1 - Chaos

565 32 9
                                    

Romys POV

„Romina Elizabeth Fisher!", übertönt die Stimme meiner Mutter die ohrenzerreißenden Gitarrentöne von Metallica. Notgedrungen stoppe ich mit dem Headbangen und reguliere die Lautstärke meiner Musikanlage. Meine Mutter hat sich leider im Laufe der Zeit das schlechte Talent angeeignet, mich immer dann zu stören, wenn ich Spaß habe.

„Was willst du, Mum?", frage ich und werfe meiner besten Freundin Avery einen genervten Blick zu. Anstatt meine Mimik zu teilen, lacht sie bloß und streicht sich eine blonde Haarsträhne aus der Stirn. Sie wirkt nicht mal ansatzweise so verärgert, wie ich.

„Mach sofort die Tür auf, Fräulein!", zetert Mum lautstark und hämmert zum wiederholten Male gegen meine Zimmertür. Sie scheint wütend zu sein, obwohl ich mir keinerlei Schuld bewusst bin.

Um die Situation eventuell noch zu entschärfen, gebe ich ein „Ja ja" von mir und drehe den verrosteten Schlüssel im Schloss um. Kaum ist die Tür entriegelt, stürmt Mum auch schon aufgebracht in mein Zimmer. „Romina!", schreit sie und hebt die ersten Kleidungsstücke auf, die wahllos auf dem Fußboden herumliegen.

„Was ist denn nur in dich gefahren?" Dasselbe könnte ich sie fragen, schließlich bin ich nicht diejenige, die eine Szene macht, sondern sie. Und dann auch noch vor meiner besten Freundin.

Ich seufze. Seit uns Dad vor zwei Jahren verlassen hat, streiten Mum und ich so gut wie jeden Tag. Meistens meckert sie mich wegen banaler Kleinigkeiten an oder hält mir minutenlange Vorträge darüber, dass ich für meine achtzehn Jahre absolut verantwortungslos sei. Dass sie sich aber seit zwei Jahren in Alkohol ertränkt, ist meiner Meinung nach nicht viel besser als Schule schwänzen und nachts in einem Club zu arbeiten.

„Du schreibst in zwei Monaten deine Abschlussprüfungen, Romy", fährt meine Mutter etwas gedämpfter fort. „Und da hast du nichts Besseres zu tun, als laut Musik zu hören und dabei durch dein vermülltes Zimmer zu tanzen?!"

„Ich habe schon für die Prüfungen gelernt", lüge ich wie auf Knopfdruck und deute auf meinen Schreibtisch. Überall liegen zwar Zettel, Stifte und Bücher herum, aber von Ordnung kann dabei nicht die Rede sein. Auch der Spruch von Albert Einstein „Ordnung ist etwas für Primitive, das Genie beherrscht das Chaos" wäre zu weit hergeholt. Mein Schreibtisch sieht schlimm aus. Wirklich schlimm.

„In diesem Saustall kann man gar nicht lernen!" Mum wirft mir eine zerrissene Jeans und einen BH zu, ehe sie sich an meinen leeren Flaschen zu schaffen macht. „Wann hast du überhaupt das letzte Mal gesaugt?", möchte sie wissen. Ich kann nicht anders, als meine Augen zu verdrehen und Avery einen hilfesuchenden Blick zuzuwerfen.

Wie immer, wenn ich in eine Auseinandersetzung mit meiner Mutter verwickelt bin, ist die Blondine keine große Hilfe. Wahrscheinlich findet sie unsere Wortgefechte sogar spannend.
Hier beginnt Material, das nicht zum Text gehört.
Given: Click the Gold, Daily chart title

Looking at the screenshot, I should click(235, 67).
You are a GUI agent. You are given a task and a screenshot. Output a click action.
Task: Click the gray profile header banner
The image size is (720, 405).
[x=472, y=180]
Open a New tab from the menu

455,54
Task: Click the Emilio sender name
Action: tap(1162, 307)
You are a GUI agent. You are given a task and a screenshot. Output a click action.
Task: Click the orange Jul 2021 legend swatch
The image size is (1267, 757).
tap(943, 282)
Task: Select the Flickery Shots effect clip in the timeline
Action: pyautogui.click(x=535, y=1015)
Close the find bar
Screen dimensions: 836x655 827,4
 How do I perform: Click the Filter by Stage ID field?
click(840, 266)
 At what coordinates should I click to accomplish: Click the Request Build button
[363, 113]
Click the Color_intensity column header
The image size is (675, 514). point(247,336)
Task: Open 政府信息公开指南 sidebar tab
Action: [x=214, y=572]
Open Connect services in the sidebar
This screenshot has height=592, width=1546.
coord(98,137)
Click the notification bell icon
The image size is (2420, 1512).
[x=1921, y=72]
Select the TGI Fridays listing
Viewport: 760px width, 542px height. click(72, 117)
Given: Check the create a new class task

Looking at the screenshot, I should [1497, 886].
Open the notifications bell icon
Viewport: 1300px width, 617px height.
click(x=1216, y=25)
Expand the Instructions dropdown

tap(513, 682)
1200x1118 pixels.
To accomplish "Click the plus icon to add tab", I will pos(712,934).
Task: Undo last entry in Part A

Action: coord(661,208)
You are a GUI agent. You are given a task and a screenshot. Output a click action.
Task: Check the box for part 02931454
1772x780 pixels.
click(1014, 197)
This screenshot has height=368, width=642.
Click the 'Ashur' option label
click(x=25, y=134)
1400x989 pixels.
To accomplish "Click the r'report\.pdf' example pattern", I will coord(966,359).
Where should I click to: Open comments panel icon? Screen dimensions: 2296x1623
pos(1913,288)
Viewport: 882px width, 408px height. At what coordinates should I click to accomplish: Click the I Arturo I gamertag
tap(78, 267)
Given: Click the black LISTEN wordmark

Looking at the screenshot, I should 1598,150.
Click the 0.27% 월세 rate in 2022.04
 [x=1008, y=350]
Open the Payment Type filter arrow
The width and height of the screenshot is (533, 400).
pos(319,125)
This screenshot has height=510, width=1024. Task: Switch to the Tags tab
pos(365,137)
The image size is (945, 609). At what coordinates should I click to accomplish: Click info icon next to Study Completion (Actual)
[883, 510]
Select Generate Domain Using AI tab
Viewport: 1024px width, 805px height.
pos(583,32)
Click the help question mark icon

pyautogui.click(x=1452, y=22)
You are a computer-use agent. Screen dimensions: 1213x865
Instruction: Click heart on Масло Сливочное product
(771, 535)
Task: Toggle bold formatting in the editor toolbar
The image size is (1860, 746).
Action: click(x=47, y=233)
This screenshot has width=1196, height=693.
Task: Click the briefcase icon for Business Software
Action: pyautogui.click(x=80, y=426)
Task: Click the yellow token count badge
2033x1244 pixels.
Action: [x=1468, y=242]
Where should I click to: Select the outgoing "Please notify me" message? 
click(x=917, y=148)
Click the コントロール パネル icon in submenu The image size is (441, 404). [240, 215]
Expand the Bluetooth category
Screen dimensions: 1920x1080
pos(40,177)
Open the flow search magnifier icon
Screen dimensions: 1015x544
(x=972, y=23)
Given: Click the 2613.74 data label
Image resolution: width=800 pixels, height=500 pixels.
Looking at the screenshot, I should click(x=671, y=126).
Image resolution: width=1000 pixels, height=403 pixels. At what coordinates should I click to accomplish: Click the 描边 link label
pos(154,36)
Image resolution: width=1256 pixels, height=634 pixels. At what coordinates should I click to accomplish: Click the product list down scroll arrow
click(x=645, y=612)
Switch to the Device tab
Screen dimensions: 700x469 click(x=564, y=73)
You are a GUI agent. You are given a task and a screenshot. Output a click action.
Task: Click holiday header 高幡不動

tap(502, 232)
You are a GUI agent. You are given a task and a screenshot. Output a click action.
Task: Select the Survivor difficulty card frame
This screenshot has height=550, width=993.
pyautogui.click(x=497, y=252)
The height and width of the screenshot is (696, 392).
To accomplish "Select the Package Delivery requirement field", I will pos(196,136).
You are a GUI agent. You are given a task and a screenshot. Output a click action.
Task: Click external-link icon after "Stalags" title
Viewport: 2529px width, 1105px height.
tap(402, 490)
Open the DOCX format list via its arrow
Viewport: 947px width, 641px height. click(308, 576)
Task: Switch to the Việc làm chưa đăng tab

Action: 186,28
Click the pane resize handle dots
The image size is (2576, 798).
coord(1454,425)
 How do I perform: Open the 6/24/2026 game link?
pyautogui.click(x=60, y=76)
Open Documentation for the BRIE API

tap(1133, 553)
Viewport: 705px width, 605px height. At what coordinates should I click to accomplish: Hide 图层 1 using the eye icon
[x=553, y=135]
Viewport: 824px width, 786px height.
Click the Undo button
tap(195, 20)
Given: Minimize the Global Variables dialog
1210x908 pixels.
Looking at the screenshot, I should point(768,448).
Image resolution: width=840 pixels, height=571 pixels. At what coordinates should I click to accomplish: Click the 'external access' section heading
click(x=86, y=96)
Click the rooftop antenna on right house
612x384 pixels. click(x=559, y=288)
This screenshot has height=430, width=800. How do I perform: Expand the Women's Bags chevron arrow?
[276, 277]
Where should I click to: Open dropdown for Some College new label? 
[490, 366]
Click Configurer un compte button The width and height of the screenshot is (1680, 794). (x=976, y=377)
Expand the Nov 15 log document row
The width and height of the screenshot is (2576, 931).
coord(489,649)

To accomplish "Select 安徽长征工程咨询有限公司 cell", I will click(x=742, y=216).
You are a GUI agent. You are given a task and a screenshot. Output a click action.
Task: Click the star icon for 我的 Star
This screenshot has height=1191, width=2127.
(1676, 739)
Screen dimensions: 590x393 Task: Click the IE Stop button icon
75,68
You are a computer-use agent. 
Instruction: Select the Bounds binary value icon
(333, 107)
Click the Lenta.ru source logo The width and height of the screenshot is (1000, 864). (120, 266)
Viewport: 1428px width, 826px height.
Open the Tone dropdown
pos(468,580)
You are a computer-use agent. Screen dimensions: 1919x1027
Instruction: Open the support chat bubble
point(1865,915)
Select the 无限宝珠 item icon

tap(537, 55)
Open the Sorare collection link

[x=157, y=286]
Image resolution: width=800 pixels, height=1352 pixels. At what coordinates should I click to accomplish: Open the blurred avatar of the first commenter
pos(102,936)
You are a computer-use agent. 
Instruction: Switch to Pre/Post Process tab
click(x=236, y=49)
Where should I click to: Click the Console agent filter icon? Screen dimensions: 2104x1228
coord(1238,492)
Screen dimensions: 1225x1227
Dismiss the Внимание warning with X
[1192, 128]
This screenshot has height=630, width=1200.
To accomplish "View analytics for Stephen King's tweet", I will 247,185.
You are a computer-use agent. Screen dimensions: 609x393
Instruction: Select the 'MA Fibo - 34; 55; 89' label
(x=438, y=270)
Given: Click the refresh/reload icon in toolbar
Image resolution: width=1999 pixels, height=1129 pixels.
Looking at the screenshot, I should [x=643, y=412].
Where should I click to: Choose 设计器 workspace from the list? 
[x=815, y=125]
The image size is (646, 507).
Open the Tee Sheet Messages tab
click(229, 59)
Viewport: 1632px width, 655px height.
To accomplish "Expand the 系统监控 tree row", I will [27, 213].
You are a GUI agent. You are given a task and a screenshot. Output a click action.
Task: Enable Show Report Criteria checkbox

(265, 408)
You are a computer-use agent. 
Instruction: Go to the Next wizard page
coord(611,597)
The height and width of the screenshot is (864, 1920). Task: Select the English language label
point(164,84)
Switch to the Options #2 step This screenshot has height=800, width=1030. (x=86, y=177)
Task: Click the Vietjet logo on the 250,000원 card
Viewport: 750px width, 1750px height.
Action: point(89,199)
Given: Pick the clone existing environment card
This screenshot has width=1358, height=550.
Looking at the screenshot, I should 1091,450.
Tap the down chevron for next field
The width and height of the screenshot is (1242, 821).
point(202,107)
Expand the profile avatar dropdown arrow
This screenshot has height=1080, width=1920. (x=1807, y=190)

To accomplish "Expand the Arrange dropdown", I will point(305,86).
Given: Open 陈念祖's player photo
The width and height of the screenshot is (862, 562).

„Ich wollte heute aufräumen, also chill mal, Mutter", versuche ich dieser unnötigen Diskussion ein Ende zu setzen. „Und außerdem muss ich mich in diesem Zimmer wohlfühlen und nicht du." Wie sollte es auch anders sein, erzielen meine Worte nicht ihren gewünschten Effekt. Das Gegenteil trifft zu: Mum wird immer zorniger.

„Hör mir mal gut zu, junges Fräulein. Nur weil du achtzehn Jahre alt bist, kannst du nicht tun und lassen, was du möchtest. Es gibt in diesem Haushalt Regeln und das weißt du ganz genau. Wenn dein Zimmer morgen Abend nicht blitzeblank ist, kannst du dir dein eigenes Auto abschminken!"

Bei dem Wort Auto weiten sich nicht nur meine Augen, mein Mund klappt ebenfalls einen Spalt auf. „Das kannst du nicht machen!", protestiere ich. „Du hast mir das Auto schon so lange versprochen!" Ein selbstgefälliger Ausdruck schleicht sich auf Mums Gesicht. „Dann solltest du schleunigst dein Verhalten ändern!"